Every workplace has someone that ends every email with one of these bad boys:
Maybe Jane in HR is trying to be quirky. Or Duncan in the mailroom is trying to “lighten the tone” of his very-serious emails. No matter who it is, they have a whole new reason to stop beyond “it’s kind of annoying”; they may be putting their jobs in danger
In an academic paper called ‘The Dark Side of a Smiley: Effects of Smiling Emoticons on Virtual First Impressions’, researchers from Israel and The Netherlands conducted experiments that replicated work communications. And they noticed a not-too-surprising trend: if you use that cute yellow smiling face, people are more likely to look down on you.
The report notes that, unlike real smiles that demonstrate a warm, welcoming persona, smiling emojis just make you look like an idiot.

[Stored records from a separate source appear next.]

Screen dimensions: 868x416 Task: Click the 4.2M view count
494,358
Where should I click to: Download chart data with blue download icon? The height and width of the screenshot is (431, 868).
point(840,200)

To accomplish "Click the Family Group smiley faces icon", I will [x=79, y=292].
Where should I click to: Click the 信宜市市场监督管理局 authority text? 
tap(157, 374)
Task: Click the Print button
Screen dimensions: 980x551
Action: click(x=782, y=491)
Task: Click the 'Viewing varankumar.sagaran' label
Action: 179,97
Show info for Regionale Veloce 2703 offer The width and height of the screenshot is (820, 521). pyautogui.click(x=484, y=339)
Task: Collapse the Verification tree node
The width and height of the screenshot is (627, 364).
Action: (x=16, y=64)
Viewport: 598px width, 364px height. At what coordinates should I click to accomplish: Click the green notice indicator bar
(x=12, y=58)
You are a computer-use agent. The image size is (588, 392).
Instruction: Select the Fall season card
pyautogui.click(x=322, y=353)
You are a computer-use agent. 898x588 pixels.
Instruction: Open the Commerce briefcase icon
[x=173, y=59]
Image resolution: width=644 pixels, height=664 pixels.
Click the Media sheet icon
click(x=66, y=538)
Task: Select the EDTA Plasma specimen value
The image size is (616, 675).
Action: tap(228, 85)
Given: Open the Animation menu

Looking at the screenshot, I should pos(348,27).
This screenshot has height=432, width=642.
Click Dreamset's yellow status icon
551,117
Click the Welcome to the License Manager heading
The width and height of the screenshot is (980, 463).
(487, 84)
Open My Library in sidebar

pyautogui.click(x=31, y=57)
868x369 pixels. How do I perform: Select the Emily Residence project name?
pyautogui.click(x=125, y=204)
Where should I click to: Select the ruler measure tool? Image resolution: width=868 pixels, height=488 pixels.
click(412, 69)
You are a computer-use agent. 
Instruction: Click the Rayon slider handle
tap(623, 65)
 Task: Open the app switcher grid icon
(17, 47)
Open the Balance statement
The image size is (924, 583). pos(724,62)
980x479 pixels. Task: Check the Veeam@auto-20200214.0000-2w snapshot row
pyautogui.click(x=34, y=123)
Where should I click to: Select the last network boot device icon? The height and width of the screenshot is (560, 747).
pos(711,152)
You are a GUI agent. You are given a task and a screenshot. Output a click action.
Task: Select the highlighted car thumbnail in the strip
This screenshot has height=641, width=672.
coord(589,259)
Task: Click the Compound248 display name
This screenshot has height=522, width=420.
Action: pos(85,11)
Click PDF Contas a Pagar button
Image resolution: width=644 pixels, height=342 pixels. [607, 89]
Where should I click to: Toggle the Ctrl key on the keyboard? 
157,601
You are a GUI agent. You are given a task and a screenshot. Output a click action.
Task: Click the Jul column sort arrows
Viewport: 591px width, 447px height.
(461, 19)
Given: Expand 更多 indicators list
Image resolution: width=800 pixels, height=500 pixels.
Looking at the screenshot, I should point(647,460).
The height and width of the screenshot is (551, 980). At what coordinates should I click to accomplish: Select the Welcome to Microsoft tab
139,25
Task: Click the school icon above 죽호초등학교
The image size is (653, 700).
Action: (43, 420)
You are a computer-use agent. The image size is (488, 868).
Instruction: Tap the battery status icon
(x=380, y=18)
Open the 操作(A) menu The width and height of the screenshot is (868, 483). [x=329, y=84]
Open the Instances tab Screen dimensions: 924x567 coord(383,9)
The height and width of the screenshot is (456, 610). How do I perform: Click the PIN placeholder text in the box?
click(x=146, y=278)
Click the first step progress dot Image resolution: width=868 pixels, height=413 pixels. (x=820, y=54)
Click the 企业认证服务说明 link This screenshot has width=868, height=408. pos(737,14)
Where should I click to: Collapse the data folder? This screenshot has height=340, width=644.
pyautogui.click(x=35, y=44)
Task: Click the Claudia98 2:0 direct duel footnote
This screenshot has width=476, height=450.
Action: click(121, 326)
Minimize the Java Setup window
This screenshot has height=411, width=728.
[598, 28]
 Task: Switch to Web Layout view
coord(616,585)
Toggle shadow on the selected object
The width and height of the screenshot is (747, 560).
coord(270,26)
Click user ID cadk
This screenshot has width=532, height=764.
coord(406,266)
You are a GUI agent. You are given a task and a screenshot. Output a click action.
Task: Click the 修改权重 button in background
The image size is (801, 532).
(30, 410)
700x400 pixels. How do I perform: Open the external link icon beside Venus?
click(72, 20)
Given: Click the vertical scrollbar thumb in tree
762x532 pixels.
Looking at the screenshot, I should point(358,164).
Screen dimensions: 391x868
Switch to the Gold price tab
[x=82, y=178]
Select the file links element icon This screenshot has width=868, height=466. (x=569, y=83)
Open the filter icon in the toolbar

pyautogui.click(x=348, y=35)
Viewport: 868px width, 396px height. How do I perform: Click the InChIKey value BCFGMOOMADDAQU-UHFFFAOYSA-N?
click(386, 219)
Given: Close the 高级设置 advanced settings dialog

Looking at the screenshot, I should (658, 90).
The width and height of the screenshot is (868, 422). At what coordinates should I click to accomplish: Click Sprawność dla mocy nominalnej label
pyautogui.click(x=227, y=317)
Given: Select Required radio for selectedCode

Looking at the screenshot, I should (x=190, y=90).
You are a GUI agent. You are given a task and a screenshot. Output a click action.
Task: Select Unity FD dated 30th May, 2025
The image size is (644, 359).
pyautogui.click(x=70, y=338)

Our findings provide first-time evidence that, contrary to actual smiles, smileys do not increase perceptions of warmth and actually decrease perceptions of competence. Perceptions of low competence in turn undermined information sharing.
In other words, frequent smiley emoji abuse may make you seem incompetent and cold to your colleagues, which brings forth heightened risk of isolation in the workplace. Which, in turn, means that if you weren’t invited to post-work drinks, or you’re wondering why your supervisor didn’t recommend you for that senior role that was up a month ago, it might be worth checking your sent mail history.
The paper goes on to posit greater questions on how virtual communications are changing the way we perceive social cues, including the very ‘First Year Philosophy Student’ line, “A smiley is not a smile.”
Simply, if someone you know is a serious smiley emoji offender, send them this with a friendly reminder that they may well be putting their job at risk.